• [The records]
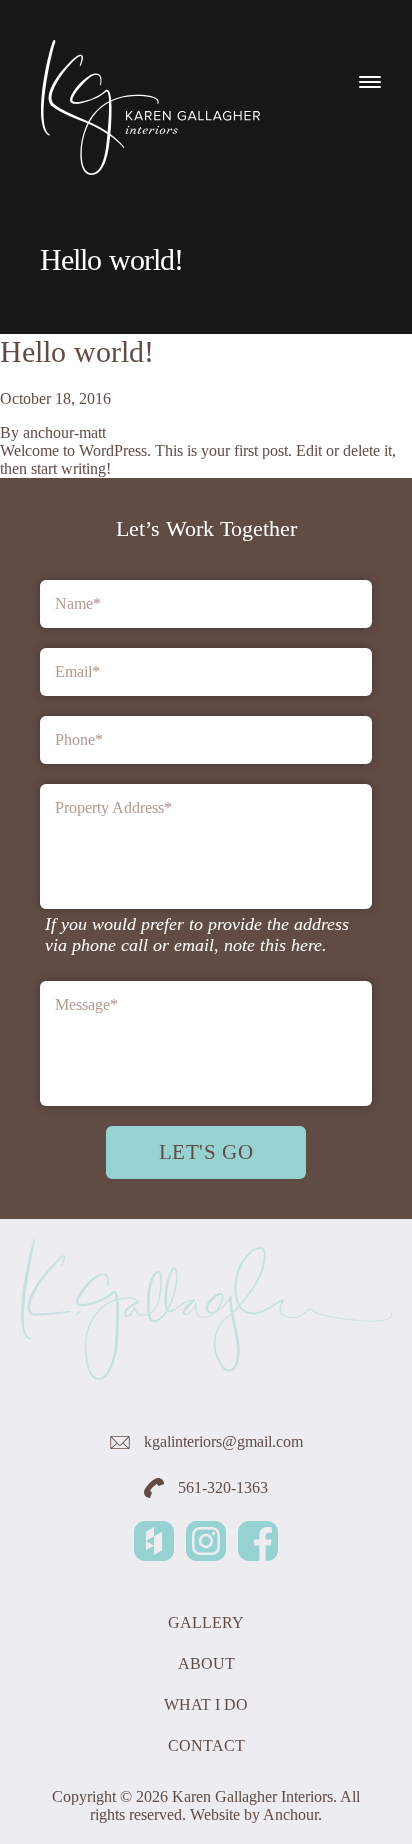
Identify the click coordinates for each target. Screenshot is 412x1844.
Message (86, 1004)
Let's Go (206, 1151)
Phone (79, 739)
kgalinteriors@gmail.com (221, 1441)
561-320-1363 (221, 1487)
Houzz (154, 1541)
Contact (206, 1745)
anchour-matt (64, 432)
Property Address (113, 807)
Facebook (258, 1541)
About (206, 1663)
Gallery (206, 1622)
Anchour (290, 1814)
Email (77, 671)
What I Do (206, 1704)
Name (78, 603)
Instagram (206, 1541)
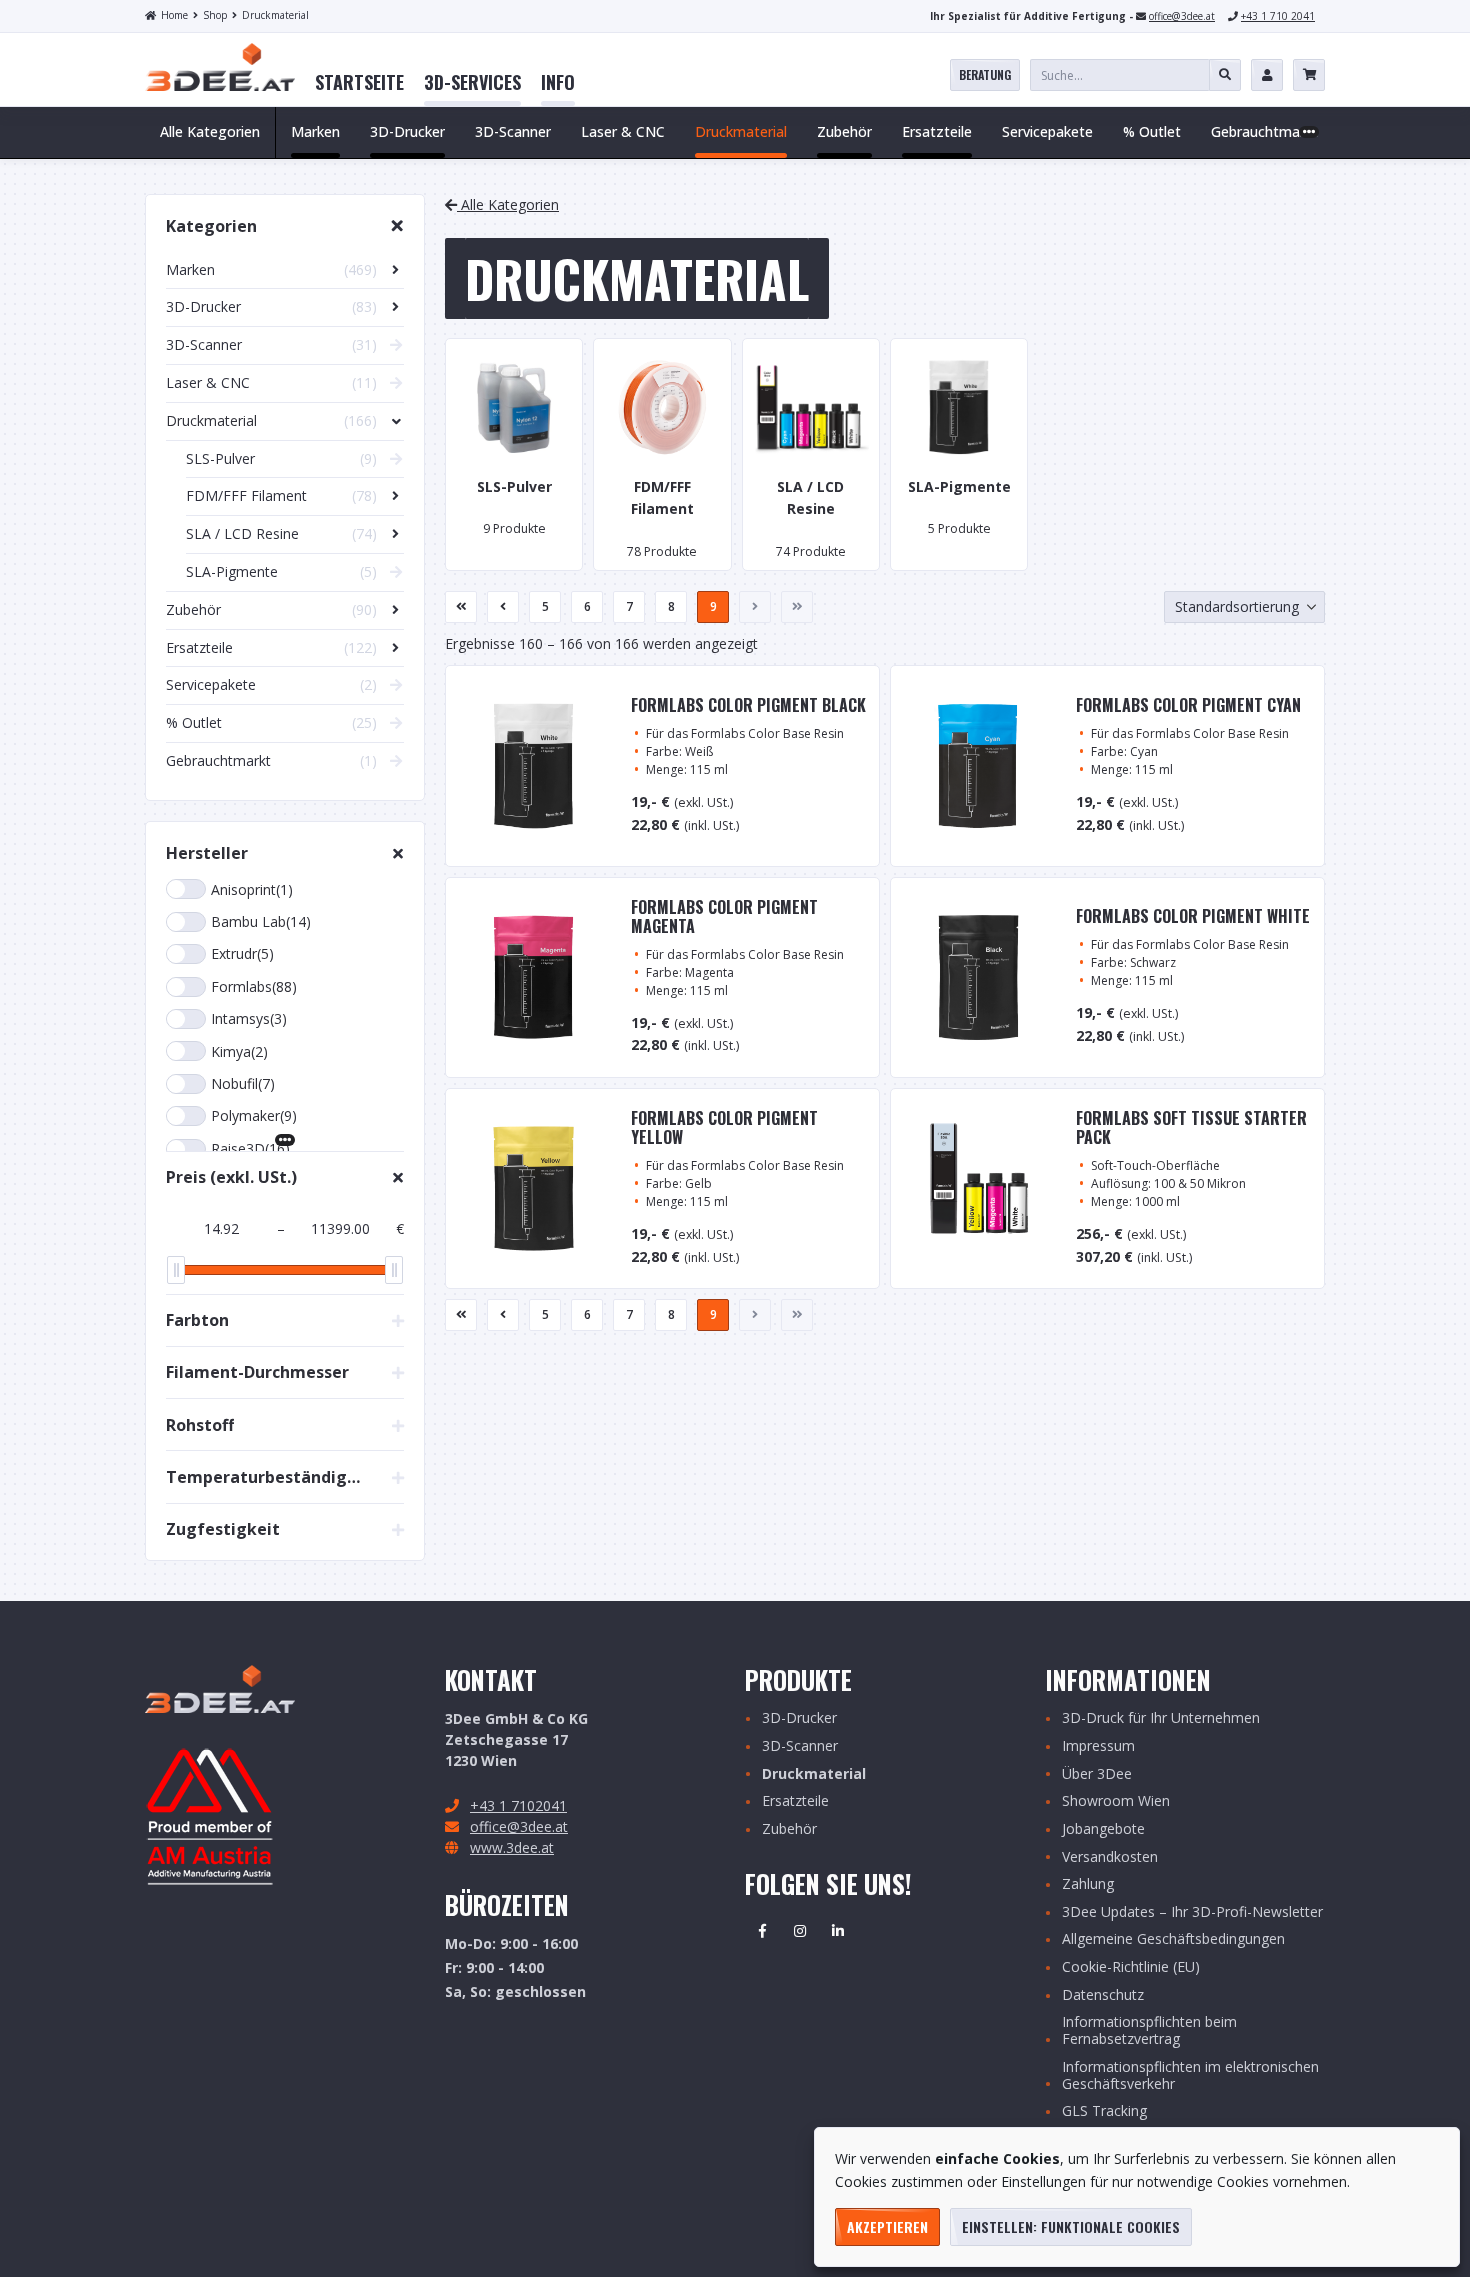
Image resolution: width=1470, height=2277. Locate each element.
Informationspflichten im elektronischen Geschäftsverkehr (1190, 2076)
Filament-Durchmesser (257, 1372)
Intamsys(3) (249, 1018)
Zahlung (1088, 1884)
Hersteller (207, 853)
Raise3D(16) (250, 1148)
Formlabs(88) (254, 986)
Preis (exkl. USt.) (231, 1177)
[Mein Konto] (1267, 75)
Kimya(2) (239, 1051)
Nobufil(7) (243, 1083)
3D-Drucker (799, 1718)
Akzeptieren (887, 2226)
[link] (359, 83)
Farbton (197, 1320)
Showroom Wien (1116, 1801)
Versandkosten (1110, 1857)
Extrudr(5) (242, 953)
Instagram (800, 1931)
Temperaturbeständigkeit (266, 1477)
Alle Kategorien (210, 131)
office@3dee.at (1182, 16)
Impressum (1098, 1746)
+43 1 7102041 (518, 1805)
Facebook (762, 1931)
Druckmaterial (275, 15)
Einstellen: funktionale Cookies (1071, 2226)
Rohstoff (200, 1425)
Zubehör (789, 1829)
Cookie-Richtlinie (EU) (1131, 1967)
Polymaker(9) (254, 1115)
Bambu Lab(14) (261, 921)
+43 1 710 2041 (1278, 16)
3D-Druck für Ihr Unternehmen (1161, 1718)
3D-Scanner (800, 1746)
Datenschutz (1103, 1995)
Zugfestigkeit (223, 1529)
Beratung (985, 74)
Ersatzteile (795, 1801)
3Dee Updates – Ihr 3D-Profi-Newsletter (1192, 1912)
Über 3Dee (1097, 1774)
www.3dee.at (512, 1847)
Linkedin (838, 1931)
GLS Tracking (1104, 2111)
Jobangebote (1103, 1829)
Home (174, 15)
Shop (215, 15)
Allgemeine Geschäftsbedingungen (1173, 1939)
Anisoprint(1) (252, 889)
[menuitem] (359, 83)
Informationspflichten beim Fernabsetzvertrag (1149, 2031)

• [Exercise details] After reading through the records, count the lines that hold the string "each" and give only the count.

• [Task response] 2